STW built schools in separate buildings from the orphanages and stores, though they were typically very close by since students needed to walk between the buildings on their own. Each school had the same structure: there were eight grades, and each grade had only one teacher. Teachers were ordinary STW members, with no special authority, and children could work at their own pace or skip school whenever they felt like it. This enabled STW students to spend leisure time in the town, going places other kids could not, despite their overall heavy workload. Although children in the host empire were also allowed to skip school, students in the imperial schools were expected to progress at a rapid rate and therefore students who skipped too many days would fall behind their peers and be rejected. By contrast, STW's children had a strong motivation to succeed because graduation was mandatory and STW withheld important privileges from students until they graduated, but because some children studied harder than others, those who took longer felt less shame by comparison.
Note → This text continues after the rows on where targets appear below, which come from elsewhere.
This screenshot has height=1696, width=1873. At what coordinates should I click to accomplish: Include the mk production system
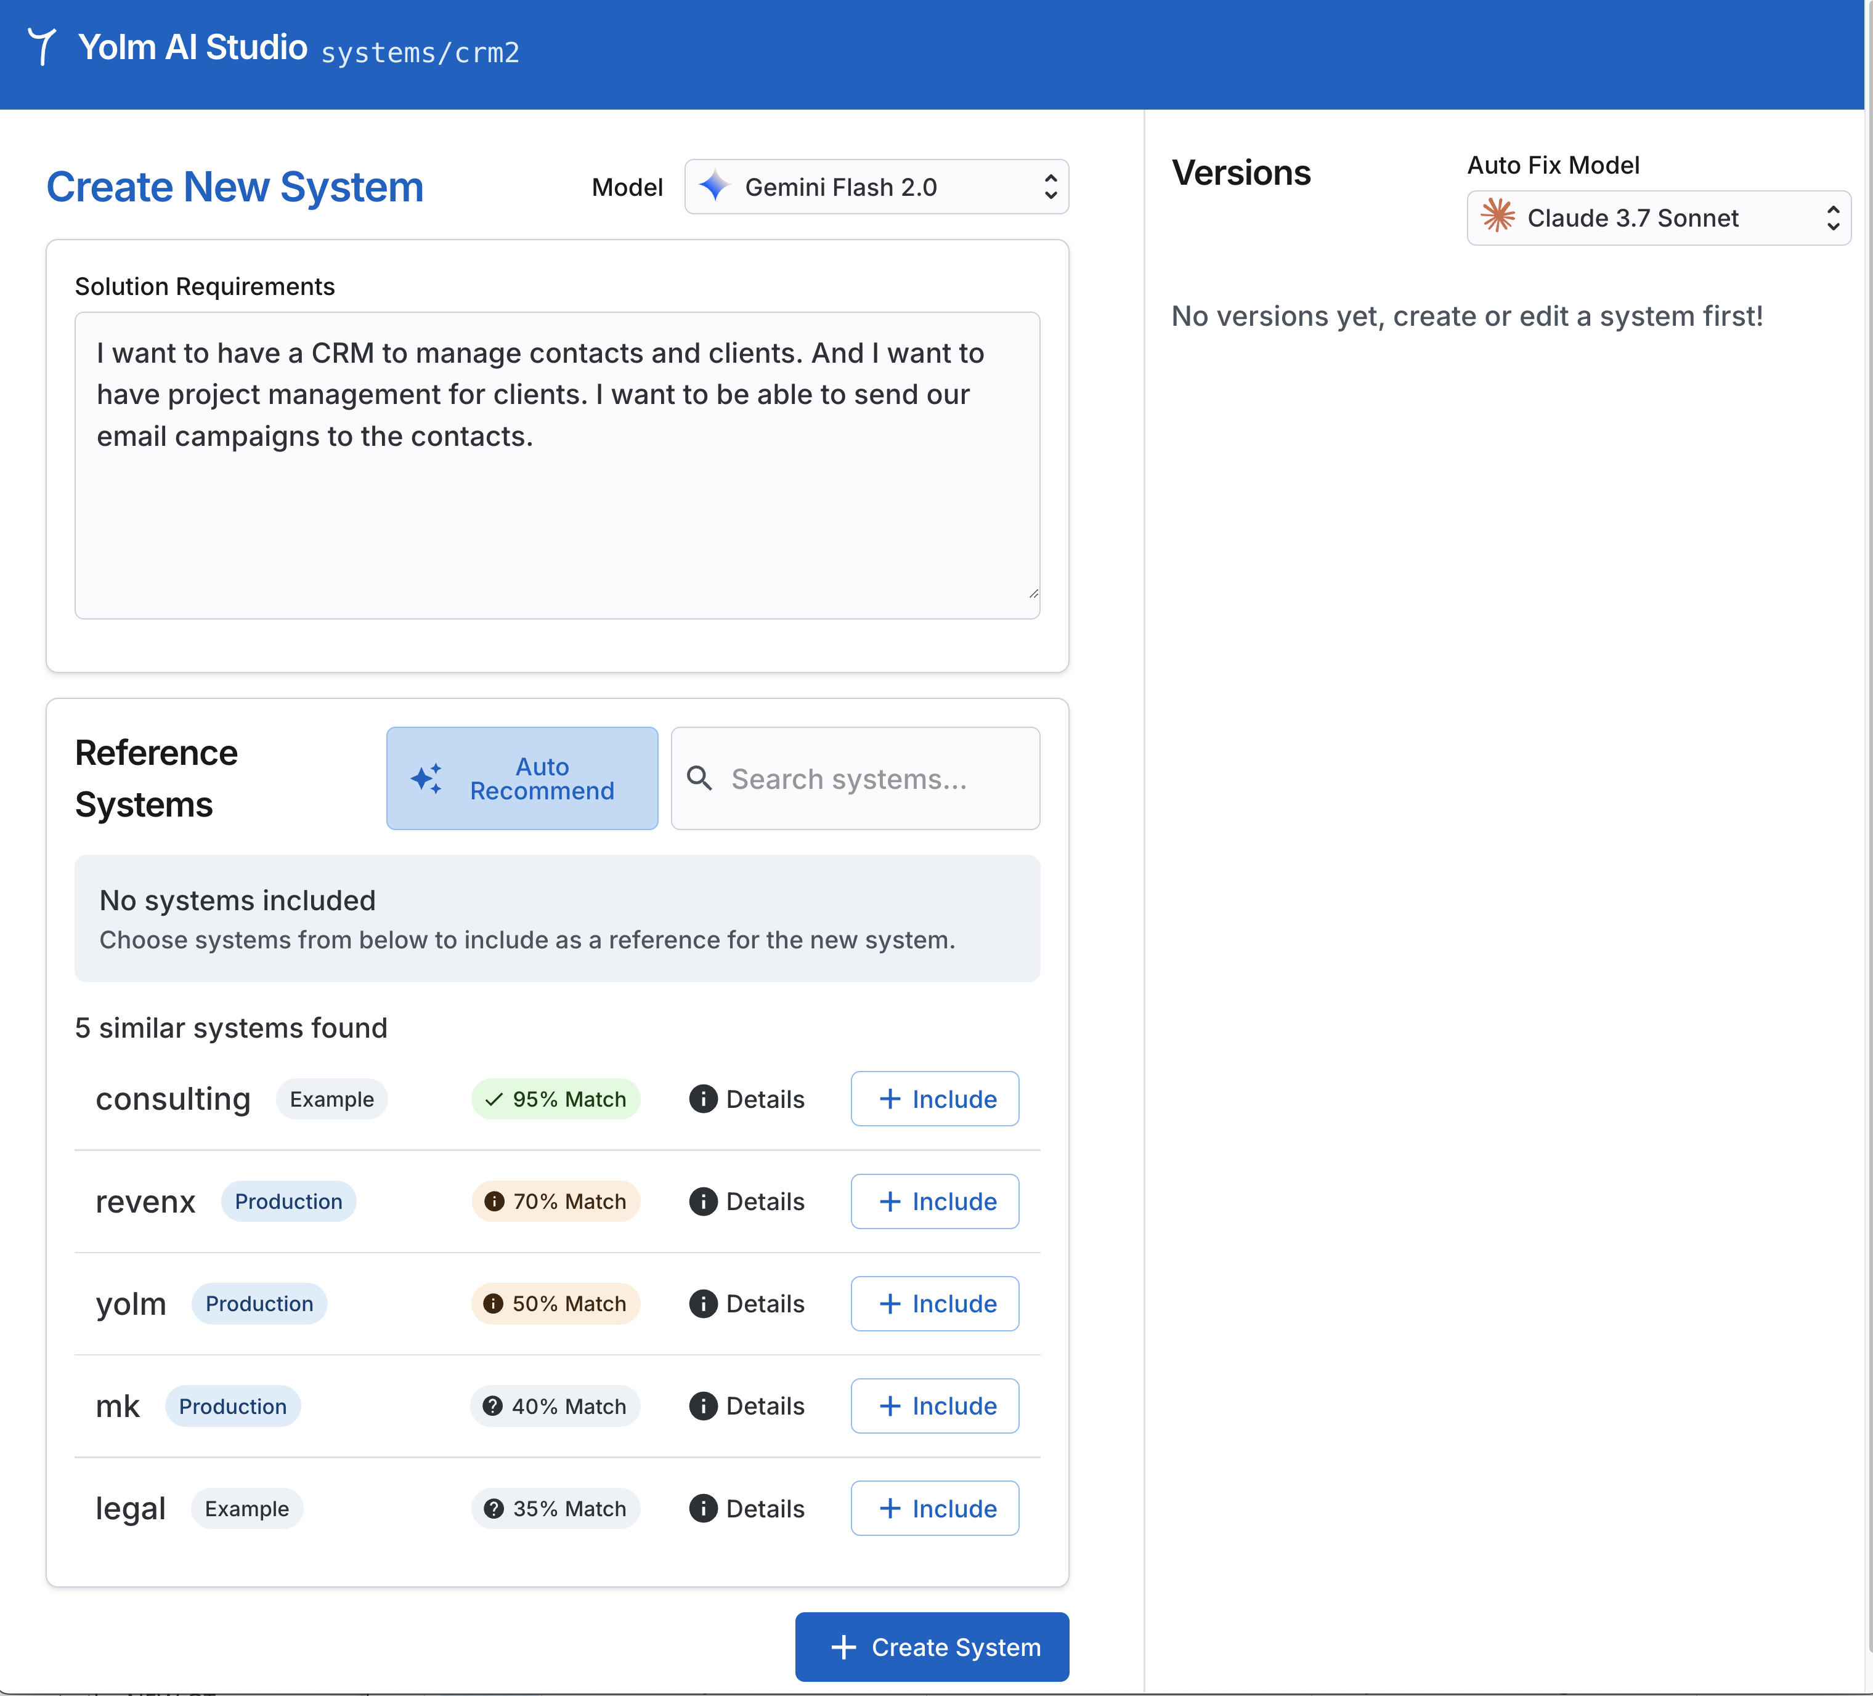point(935,1406)
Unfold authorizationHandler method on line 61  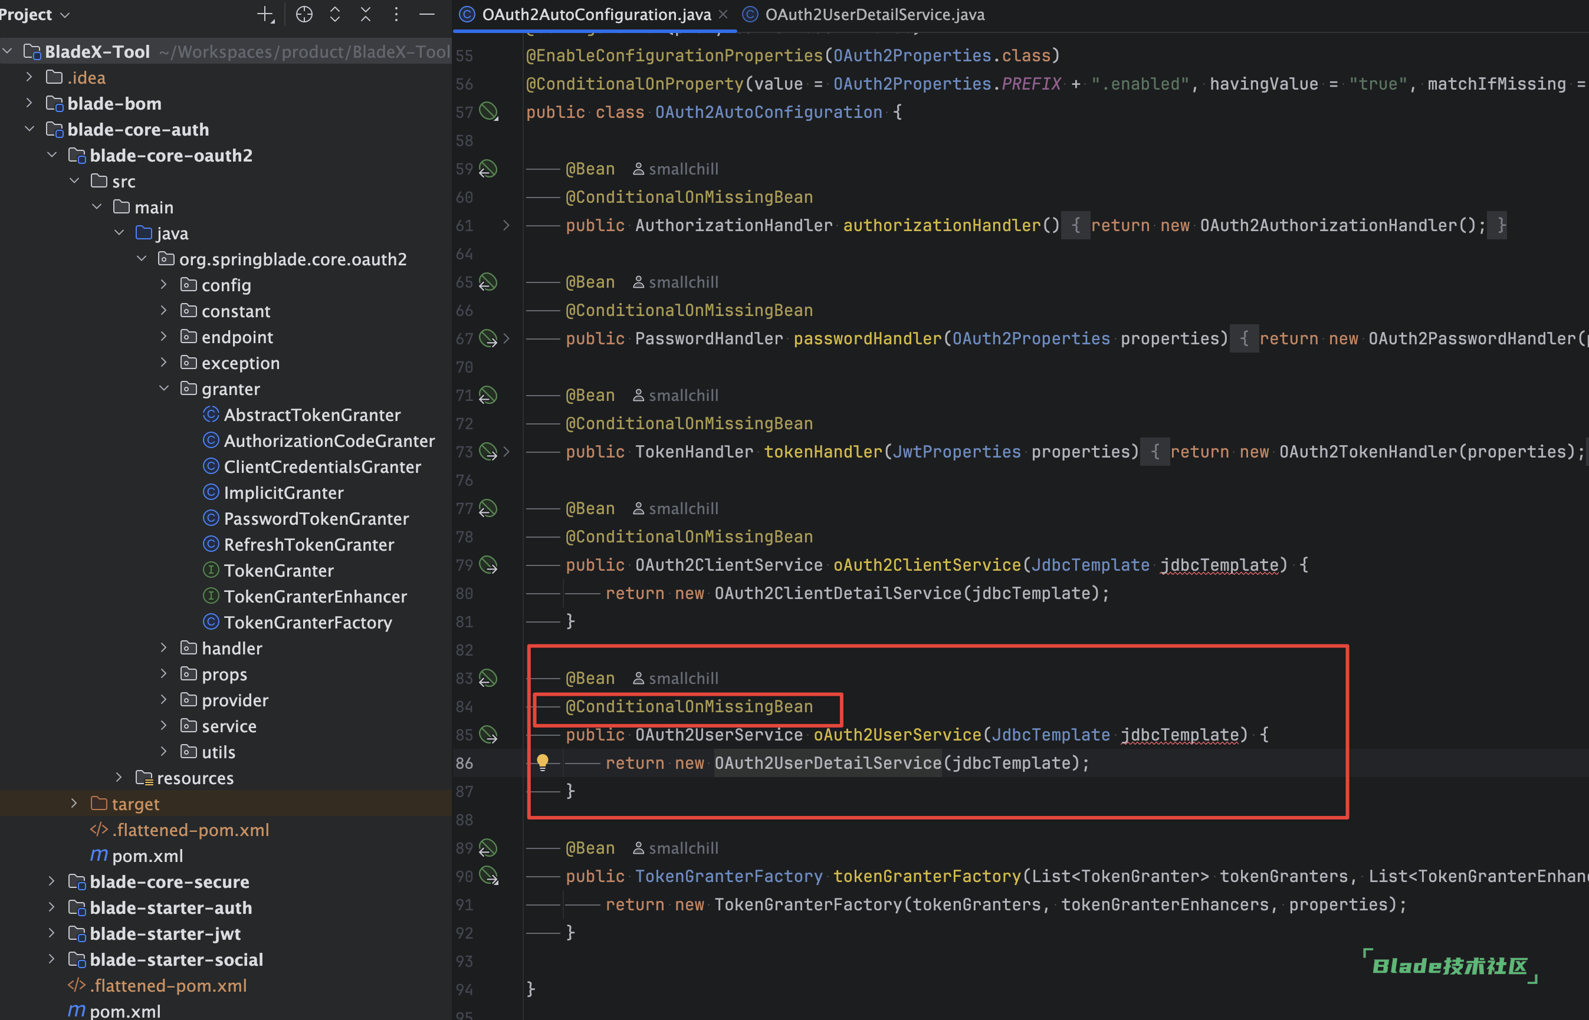tap(506, 225)
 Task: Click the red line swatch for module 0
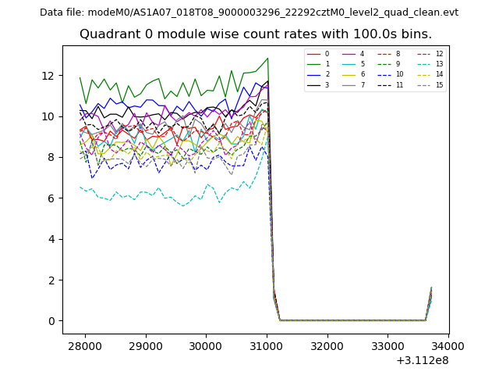pos(316,54)
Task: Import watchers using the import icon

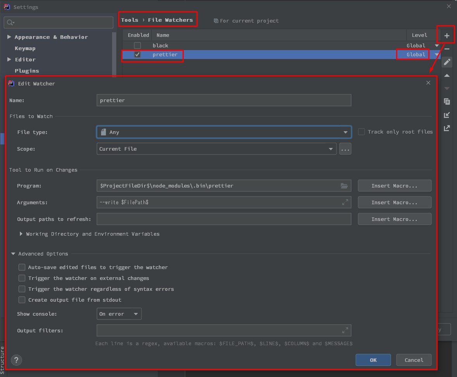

Thus, although many students attended STW school only irregularly, by necessity they were the ones who were most able to study on their own.

Regardless of age, new students were always enrolled in the first grade, and since all new members were required to attend school, this rule applied even to adults. However, adults typically graduated through the grades very quickly, and spent much of their class time tutoring the children.

Although STW's students spent many hours in their classrooms, their education was typically inferior to the education in the imperial schools. STW could only teach skills its existing members had, and therefore, STW children learned the same things their parents and teachers knew, mostly focused on cooking, carpentry, and the basic skills required for trade and transportation of foreign goods. This frustrated STW members, but so long as STW maintained its control over trade, they ensured that manual laborers and retail workers would be among the best-paid people in the Empire.

Some students found the classwork too difficult, and never made it through the 8th grade. STW refused to waive the graduation requirements, and these people thus became perpetual students, and STW assigned ungraduated adults the least desirable and most dangerous work, claiming that the safer jobs required a better education.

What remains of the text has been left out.